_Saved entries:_
--------

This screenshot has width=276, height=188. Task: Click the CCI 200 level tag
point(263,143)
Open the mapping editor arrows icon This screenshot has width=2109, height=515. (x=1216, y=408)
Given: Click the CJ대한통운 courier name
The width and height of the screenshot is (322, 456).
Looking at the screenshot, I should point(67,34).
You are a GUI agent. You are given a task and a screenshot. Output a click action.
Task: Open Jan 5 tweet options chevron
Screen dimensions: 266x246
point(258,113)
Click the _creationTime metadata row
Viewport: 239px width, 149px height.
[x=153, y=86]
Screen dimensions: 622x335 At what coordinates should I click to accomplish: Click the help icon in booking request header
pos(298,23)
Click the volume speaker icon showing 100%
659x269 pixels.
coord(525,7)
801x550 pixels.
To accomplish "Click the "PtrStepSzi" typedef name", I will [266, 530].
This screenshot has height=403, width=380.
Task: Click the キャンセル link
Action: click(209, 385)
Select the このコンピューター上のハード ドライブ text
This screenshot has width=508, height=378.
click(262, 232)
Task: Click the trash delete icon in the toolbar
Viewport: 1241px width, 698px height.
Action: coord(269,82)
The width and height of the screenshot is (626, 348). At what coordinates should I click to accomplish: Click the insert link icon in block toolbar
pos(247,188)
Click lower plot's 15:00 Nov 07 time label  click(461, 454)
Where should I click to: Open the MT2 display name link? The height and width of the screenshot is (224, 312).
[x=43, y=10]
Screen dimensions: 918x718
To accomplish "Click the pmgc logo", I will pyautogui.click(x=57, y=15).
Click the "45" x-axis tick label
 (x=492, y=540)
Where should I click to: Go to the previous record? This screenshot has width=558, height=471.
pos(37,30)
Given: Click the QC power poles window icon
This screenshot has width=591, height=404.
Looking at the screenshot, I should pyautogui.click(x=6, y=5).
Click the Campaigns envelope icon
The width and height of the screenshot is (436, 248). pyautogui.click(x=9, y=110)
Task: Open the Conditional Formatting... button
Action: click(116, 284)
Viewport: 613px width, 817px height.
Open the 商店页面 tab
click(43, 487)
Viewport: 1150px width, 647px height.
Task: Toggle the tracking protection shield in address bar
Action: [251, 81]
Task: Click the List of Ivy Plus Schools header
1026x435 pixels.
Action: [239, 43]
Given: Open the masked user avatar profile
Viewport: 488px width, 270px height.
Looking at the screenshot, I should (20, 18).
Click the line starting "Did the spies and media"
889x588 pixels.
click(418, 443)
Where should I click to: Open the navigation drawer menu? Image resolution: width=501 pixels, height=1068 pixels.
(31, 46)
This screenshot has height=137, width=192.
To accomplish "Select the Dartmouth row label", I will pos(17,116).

--------

Lines to set down from above: the line with "Screen dimensions: 622x335", the line with "Select the このコンピューター上のハード ドライブ text", and every line between, each exactly as written.

_Exercise result:_
Screen dimensions: 622x335 At what coordinates should I click to accomplish: Click the help icon in booking request header
pos(298,23)
Click the volume speaker icon showing 100%
659x269 pixels.
coord(525,7)
801x550 pixels.
To accomplish "Click the "PtrStepSzi" typedef name", I will [266, 530].
This screenshot has height=403, width=380.
Task: Click the キャンセル link
Action: click(209, 385)
Select the このコンピューター上のハード ドライブ text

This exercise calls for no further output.